▶ Collected data entries
☆ ☆ ☆

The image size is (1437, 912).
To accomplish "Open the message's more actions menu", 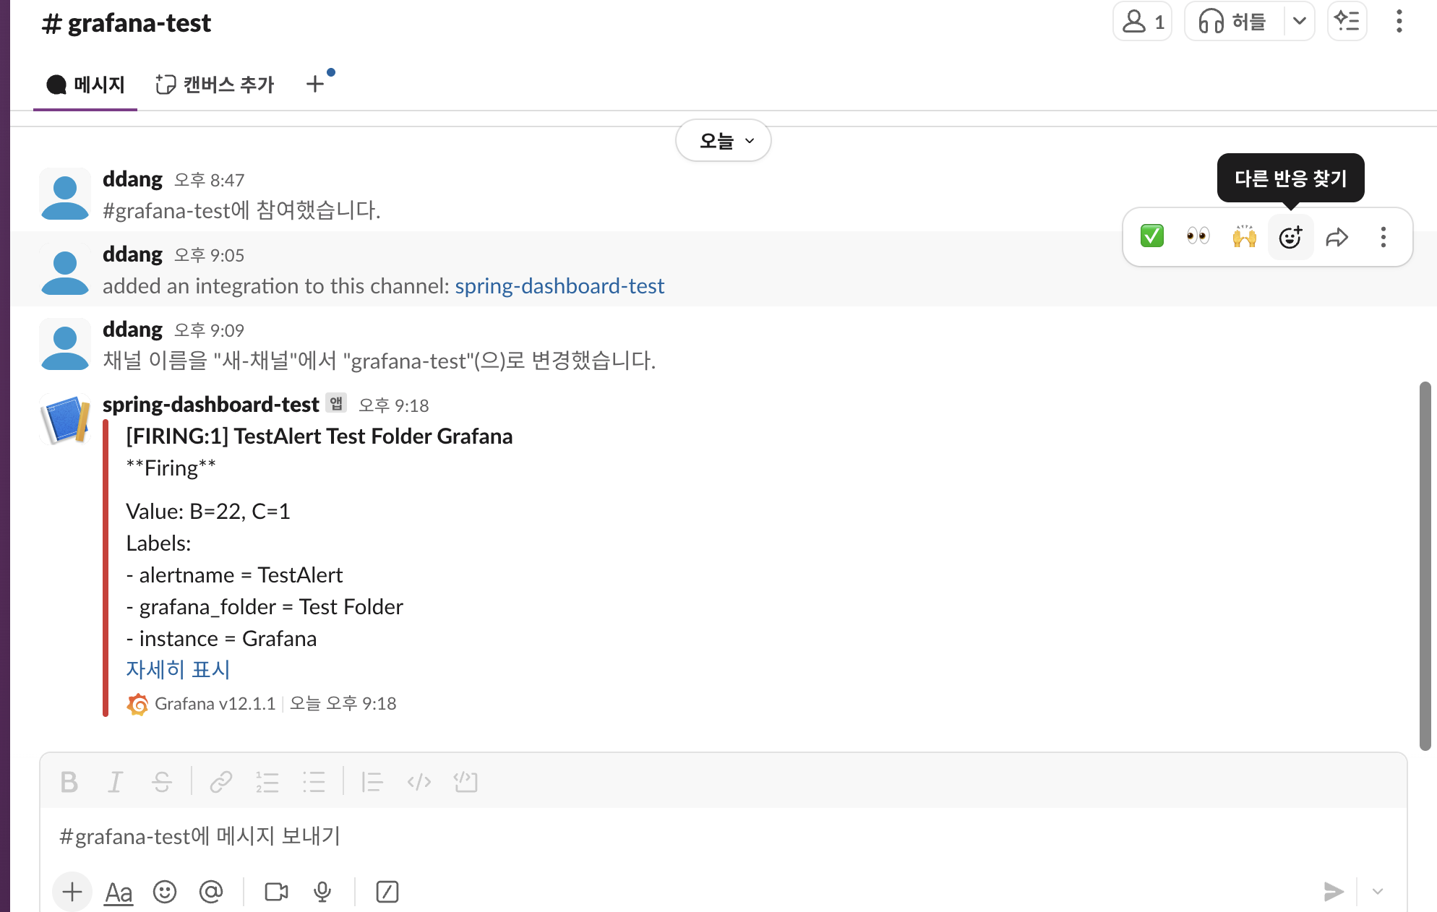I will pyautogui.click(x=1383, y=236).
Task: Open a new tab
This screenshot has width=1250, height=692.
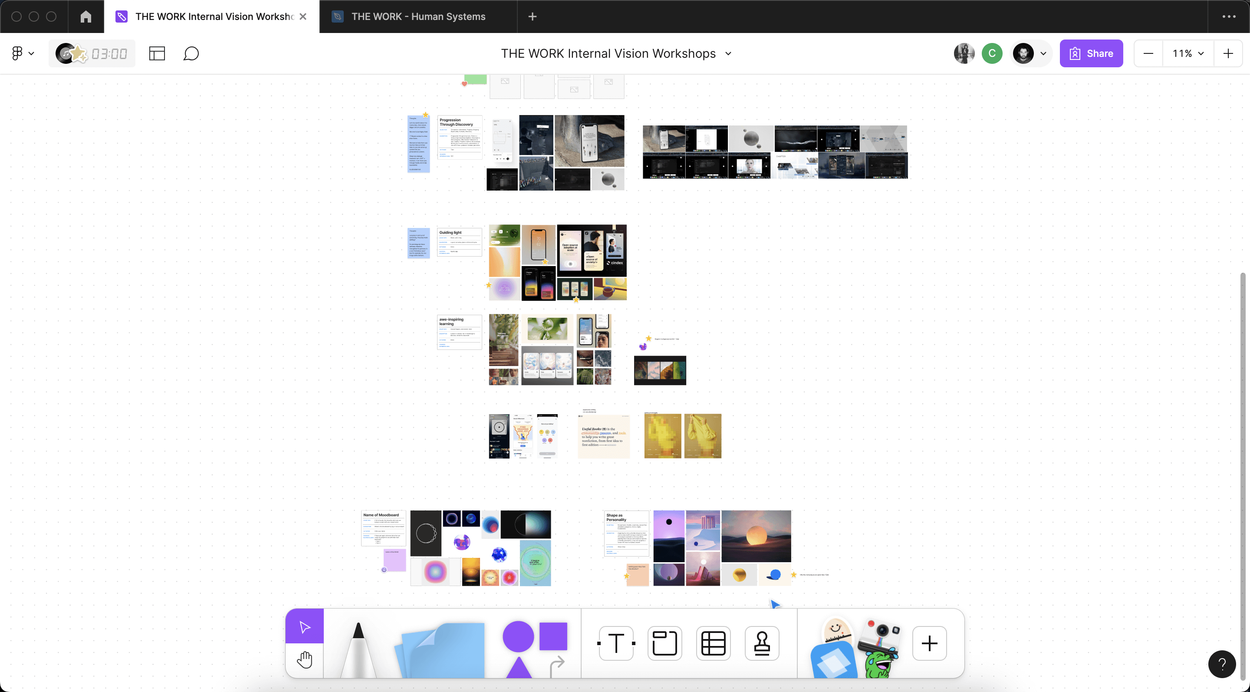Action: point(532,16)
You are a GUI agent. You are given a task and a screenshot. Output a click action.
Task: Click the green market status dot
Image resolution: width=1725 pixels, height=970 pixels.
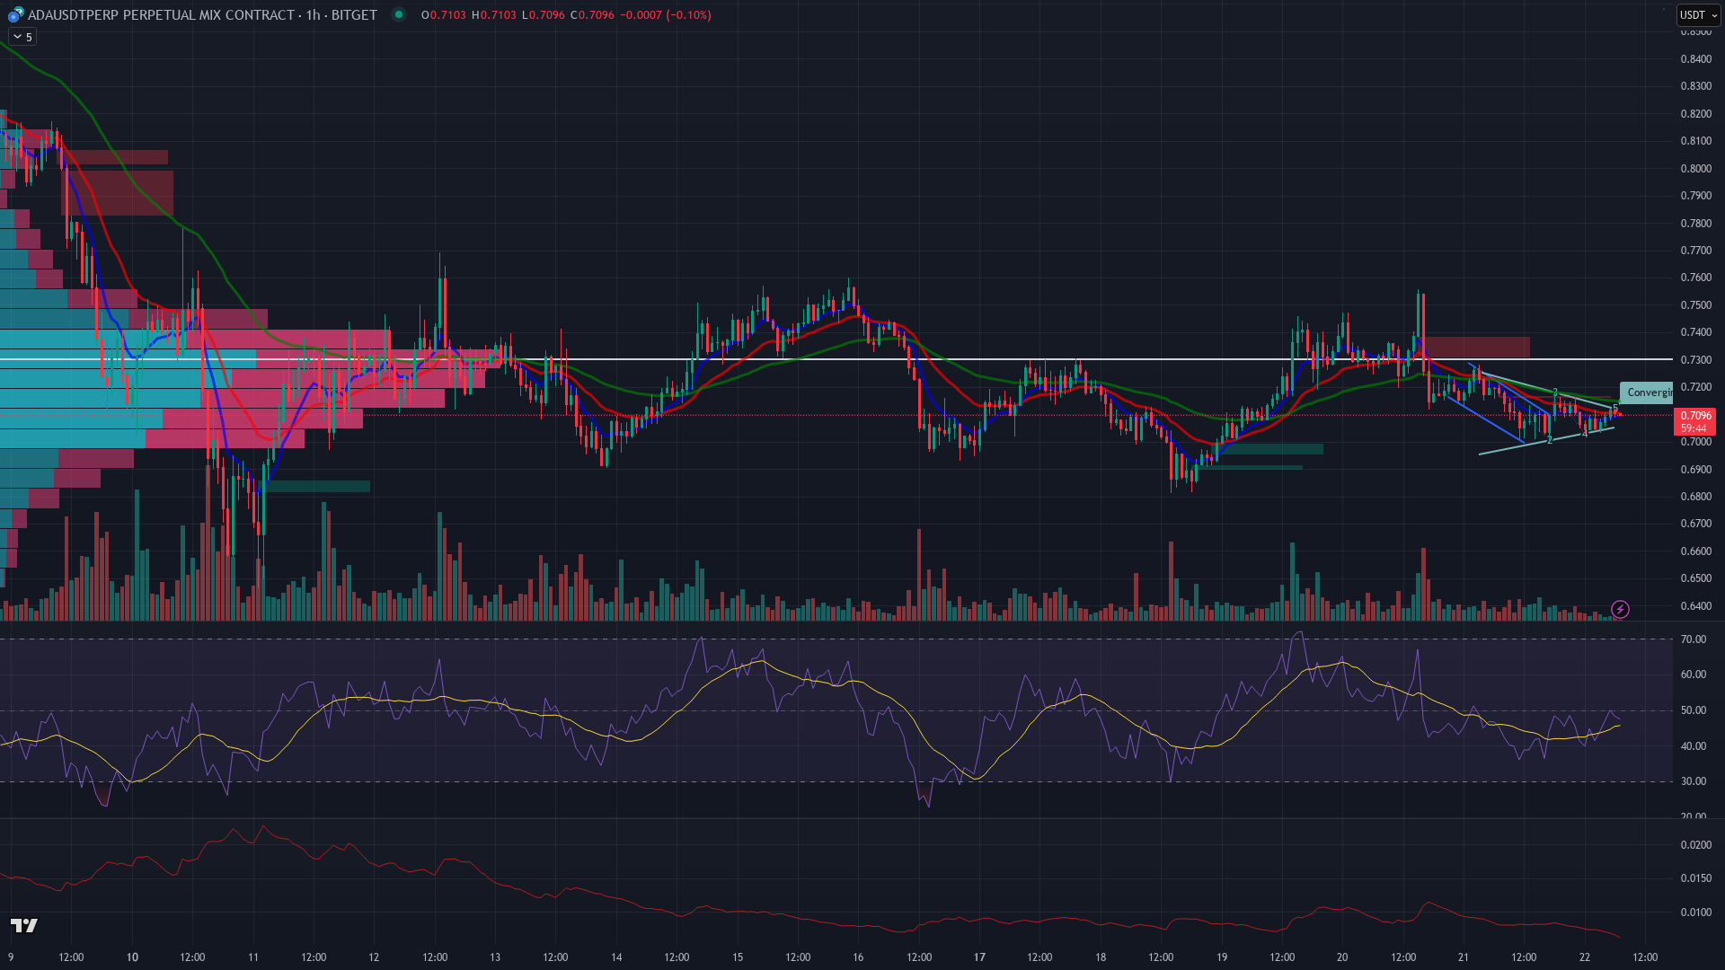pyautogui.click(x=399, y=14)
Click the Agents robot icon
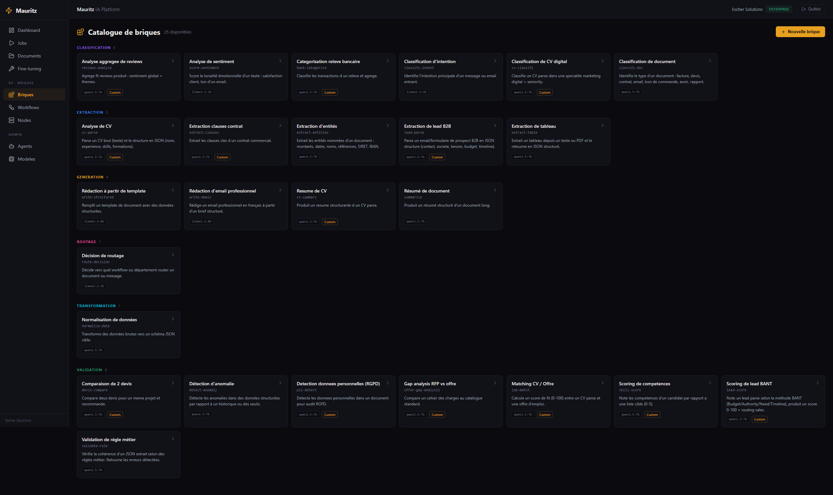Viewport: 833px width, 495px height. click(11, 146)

☆ ☆ ☆

▶ Your instructions
Reproduce word for word the lines from the one containing "Task: Click the green market status dot" through the end of the data, both ends kept. Drop the pictures.

▶ Answer space
Task: Click the green market status dot
Image resolution: width=1725 pixels, height=970 pixels.
pyautogui.click(x=399, y=14)
Click the Agents robot icon
Viewport: 833px width, 495px height. click(11, 146)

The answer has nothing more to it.